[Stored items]
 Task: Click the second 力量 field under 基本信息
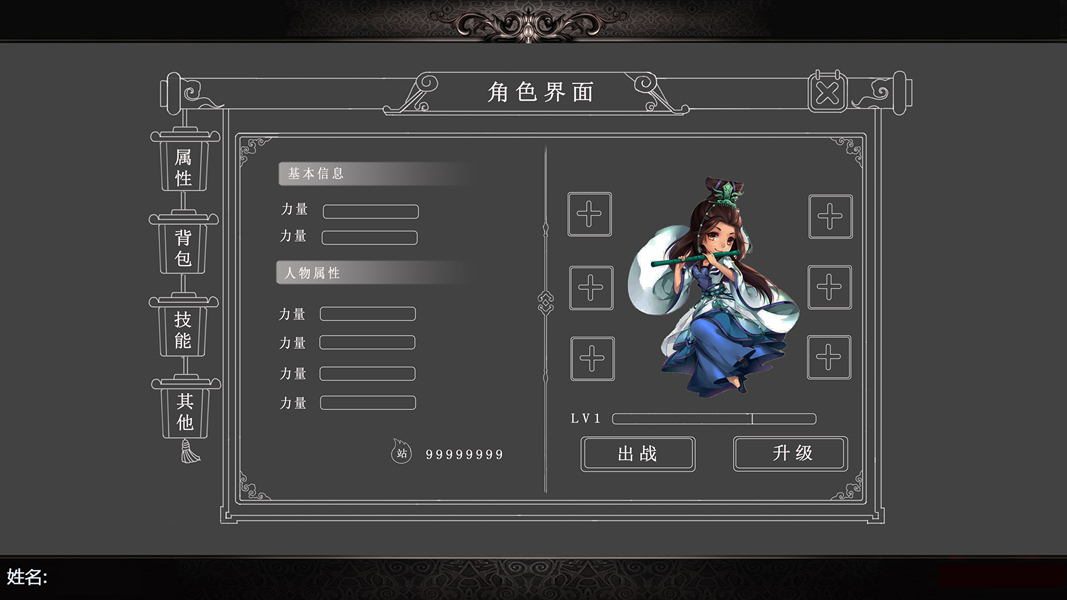tap(370, 237)
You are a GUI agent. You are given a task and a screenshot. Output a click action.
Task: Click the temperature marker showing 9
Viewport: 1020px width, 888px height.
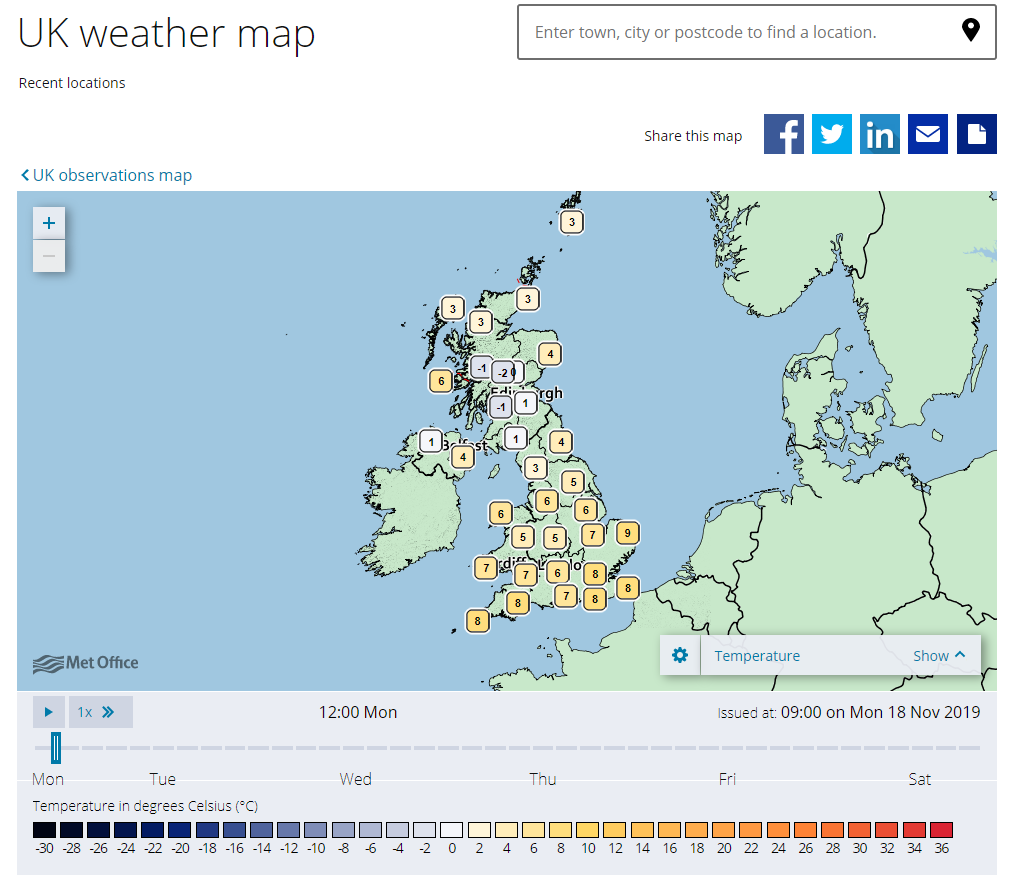point(627,533)
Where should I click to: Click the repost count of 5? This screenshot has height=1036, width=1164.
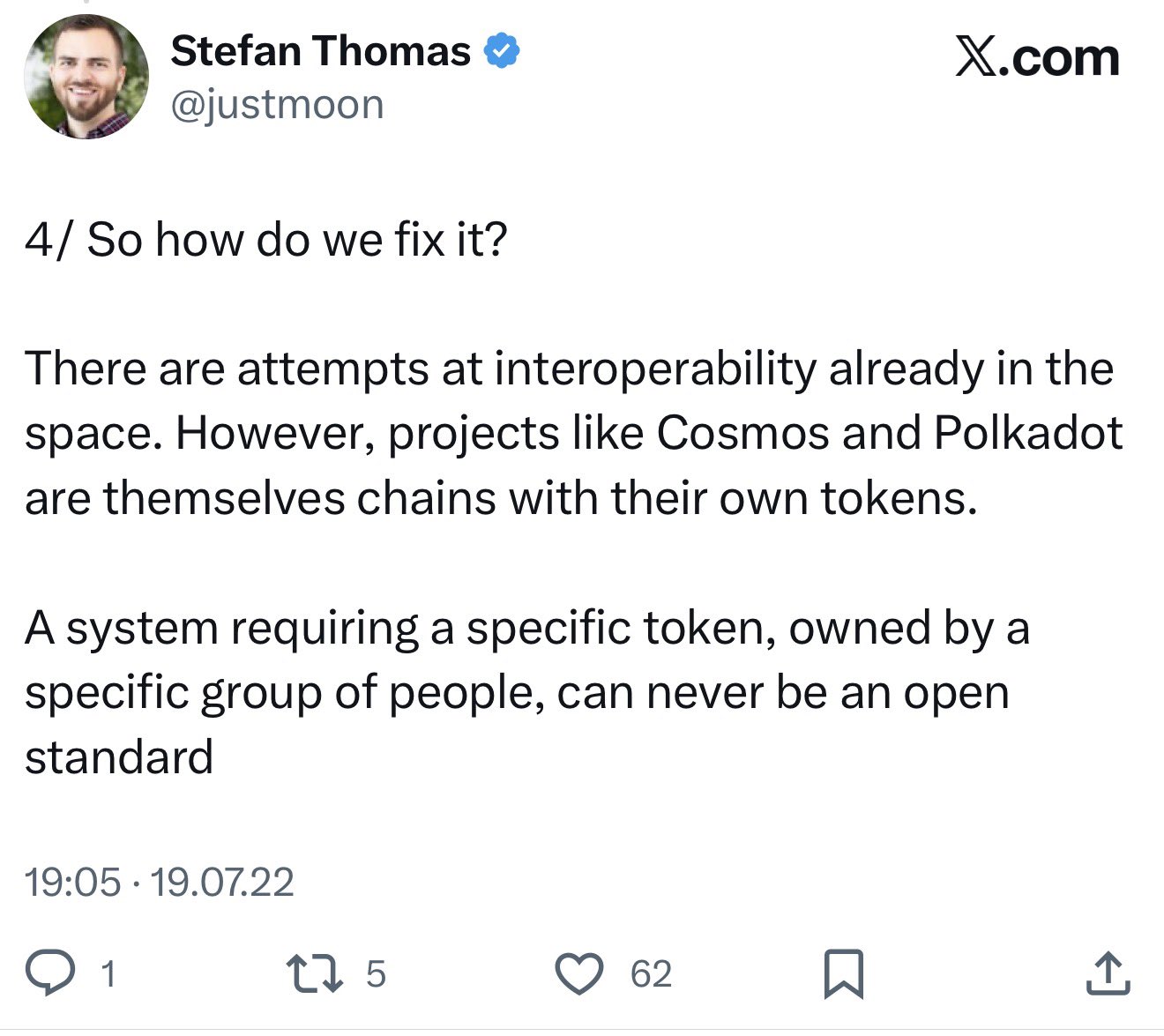tap(376, 974)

▸ **REQUIREMENT**
Leave out the pictures, and extract exactly the lines from the one with "Where should I" through the end of the records, both ends included.

▸ **ANSWER SECTION**
Where should I click to: Click the repost count of 5? This screenshot has height=1036, width=1164.
tap(376, 974)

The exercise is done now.